• _PROBLEM TO SOLVE_
Note the line where "Viewport: 1456px width, 819px" appears in the data below; write it out exactly, along with every line that comes after it to the end.

Segment Open

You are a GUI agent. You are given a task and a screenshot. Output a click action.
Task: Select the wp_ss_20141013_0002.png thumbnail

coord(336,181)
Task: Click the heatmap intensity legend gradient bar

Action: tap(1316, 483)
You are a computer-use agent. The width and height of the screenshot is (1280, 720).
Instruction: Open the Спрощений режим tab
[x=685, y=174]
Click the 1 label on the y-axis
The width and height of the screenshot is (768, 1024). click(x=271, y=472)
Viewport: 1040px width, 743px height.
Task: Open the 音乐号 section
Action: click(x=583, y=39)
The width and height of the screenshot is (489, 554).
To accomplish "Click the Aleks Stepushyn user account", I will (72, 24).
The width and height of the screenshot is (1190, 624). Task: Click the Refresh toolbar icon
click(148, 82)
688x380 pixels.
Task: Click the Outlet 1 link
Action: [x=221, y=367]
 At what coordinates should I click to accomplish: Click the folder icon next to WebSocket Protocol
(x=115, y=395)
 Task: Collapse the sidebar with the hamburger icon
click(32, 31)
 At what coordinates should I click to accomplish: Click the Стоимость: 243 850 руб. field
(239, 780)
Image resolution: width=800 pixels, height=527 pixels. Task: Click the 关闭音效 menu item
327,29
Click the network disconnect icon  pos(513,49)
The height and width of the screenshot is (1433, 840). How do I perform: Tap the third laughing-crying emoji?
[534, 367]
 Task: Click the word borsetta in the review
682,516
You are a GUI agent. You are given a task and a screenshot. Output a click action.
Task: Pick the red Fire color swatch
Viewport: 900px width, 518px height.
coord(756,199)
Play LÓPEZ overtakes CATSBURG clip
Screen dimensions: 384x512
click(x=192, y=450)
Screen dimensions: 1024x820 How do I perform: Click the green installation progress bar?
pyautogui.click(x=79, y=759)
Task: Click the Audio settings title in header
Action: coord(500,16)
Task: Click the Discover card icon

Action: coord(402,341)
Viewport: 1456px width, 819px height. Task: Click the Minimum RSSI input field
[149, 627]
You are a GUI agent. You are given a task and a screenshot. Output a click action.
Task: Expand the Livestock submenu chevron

Segment Closed

• _ANSWER AREA_
Viewport: 1456px width, 819px height. Task: Click the Minimum RSSI input field
[149, 627]
You are a GUI agent. You are given a task and a screenshot. Output a click action.
Task: Expand the Livestock submenu chevron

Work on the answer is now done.